Italian Air Force officer

Maurizio Cocciolone is an Italian Air Force officer, who served with UN Coalition forces and was a prisoner of war during the Gulf War.

He was born on September 22, 1960 in L'Aquila, Abruzzo.

== Military Career ==
=== Gulf War ===
On the eve of the Operation Desert Storm the Italian government deployed eight Tornado fighter-bombers on the Gulf theatre of operations.

On January 16, 1991, coalition forces began concentrated air strikes on Iraqi military targets in Iraq and Kuwait.

On January 18, 1991, an Italian Panavia Tornado, piloted by Major Gianmarco Bellini, with Captain Maurizio Cocciolone as his navigator, took off as part of a multi national 48 planes squadron. Bellini and Cocciolone were the only members of the squadron able to execute in-flight refueling, while the other 47 aircraft failed and had to abort. The mission profile dictated that the operation could be performed even by a single plane, so Bellini and Cocciolone went on.

Their plane was hit by Iraqi anti aircraft fire and they had to eject. They were captured by Iraqi ground troops, even though their status was unknown at the time.

On January 20, 1991, Cocciolone was shown on Iraqi television as part of a propaganda effort by his Iraqi captors. First the voice interviews, followed by the videotapes, were released by CNN. Cocciolone appeared to be speaking under extreme duress, and his face showed signs of physical abuse. No news of Bellini was given initially, and he was feared to be a casualty. The two were kept separate for the whole time of their captivity.

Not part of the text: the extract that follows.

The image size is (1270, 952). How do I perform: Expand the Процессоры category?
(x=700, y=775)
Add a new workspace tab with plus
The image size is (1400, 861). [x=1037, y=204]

Released by Iraq on March 3, 1991, Bellini and Cocciolone were the only Italian POWs captured during the entire war.

=== Kosovo War ===
During the Kosovo War, Cocciolone operated AWACS aircraft.

=== War in Afghanistan ===
During the War in Afghanistan, Cocciolone appointed as the Deputy Commander of Task Force Aquila on October 13, 2005 and was stationed in Herat, Afghanistan.